» PROVIDED TEXT
◆ ◆ ◆ ◆

If you look at horsemoms design she has a hole to put the girth through. It's a nice touch too because it allows the sides to blow in the wind a little.
_Posted via Mobile Device_


----------



## JDJumper

Ok thanks 
_Posted via Mobile Device_


----------



## Britt

JDJumper said:


> i like yours.... its really neat but i was looking to do something a little more simple and with just two colors... also I've been meaning to ask everyone who posted a pic of their costume... did u cut out an area where the girth/cinch would go through?


Understandable. Lol, I try to outdo myself on my horsey costumes every year that I make costumes. :wink:

And yes, with any costume for my horses that is around the saddle area and hangs down, I cut out an area for the girth to go through.


----------



## HorseMom1025

Yes, I cut girth holes . Once your blanket is made, put it on your horse and put the saddle on. Then use chalk to mark the position of the girth hole.
_Posted via Mobile Device_


----------



## JDJumper

HorseMom1025 said:


> Yes, I cut girth holes . Once your blanket is made, put it on your horse and put the saddle on. Then use chalk to mark the position of the girth hole.
> _Posted via Mobile Device_


Ok thanks 
_Posted via Mobile Device_


----------



## JDJumper

Thanks guys, sorry i didn't get a picture... but I won!


----------

◆ ◆ ◆ ◆

» YOUR OBJECTIVE
Output, word for word, the passage of the horse costume thread that begins with the words "If you look" and ends with "wind a little.". Work only from the horse costume thread.

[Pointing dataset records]
◆ ◆ ◆ ◆

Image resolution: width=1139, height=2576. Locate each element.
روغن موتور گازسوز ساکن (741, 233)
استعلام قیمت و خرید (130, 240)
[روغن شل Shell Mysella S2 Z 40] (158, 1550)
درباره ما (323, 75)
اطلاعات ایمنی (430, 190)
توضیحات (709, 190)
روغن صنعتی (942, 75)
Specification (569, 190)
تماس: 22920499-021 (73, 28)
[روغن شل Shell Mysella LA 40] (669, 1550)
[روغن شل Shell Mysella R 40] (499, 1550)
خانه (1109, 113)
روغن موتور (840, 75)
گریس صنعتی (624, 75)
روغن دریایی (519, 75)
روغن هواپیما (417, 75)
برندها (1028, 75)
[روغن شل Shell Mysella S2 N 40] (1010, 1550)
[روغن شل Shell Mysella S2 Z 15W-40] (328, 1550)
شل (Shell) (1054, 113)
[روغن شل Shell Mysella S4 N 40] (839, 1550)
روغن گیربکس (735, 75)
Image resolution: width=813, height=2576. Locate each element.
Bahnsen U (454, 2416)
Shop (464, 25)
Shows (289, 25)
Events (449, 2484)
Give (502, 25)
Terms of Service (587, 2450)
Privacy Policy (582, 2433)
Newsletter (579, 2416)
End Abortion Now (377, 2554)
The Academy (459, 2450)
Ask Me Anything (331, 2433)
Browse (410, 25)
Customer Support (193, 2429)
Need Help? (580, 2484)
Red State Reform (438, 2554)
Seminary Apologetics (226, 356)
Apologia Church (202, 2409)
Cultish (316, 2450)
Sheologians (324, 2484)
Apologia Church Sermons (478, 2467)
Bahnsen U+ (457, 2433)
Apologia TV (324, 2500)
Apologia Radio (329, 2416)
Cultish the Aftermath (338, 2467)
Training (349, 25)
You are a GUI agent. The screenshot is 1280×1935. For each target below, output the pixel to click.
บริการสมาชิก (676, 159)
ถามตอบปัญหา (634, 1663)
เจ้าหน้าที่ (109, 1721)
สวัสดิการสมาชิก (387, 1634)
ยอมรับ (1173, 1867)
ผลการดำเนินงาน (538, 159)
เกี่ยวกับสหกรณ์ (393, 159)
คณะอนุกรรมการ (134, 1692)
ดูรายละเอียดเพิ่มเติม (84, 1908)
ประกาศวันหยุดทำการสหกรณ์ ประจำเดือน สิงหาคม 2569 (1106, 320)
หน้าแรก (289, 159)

◆ ◆ ◆ ◆

» RESULT OF THIS EXERCISE
If you look at horsemoms design she has a hole to put the girth through. It's a nice touch too because it allows the sides to blow in the wind a little.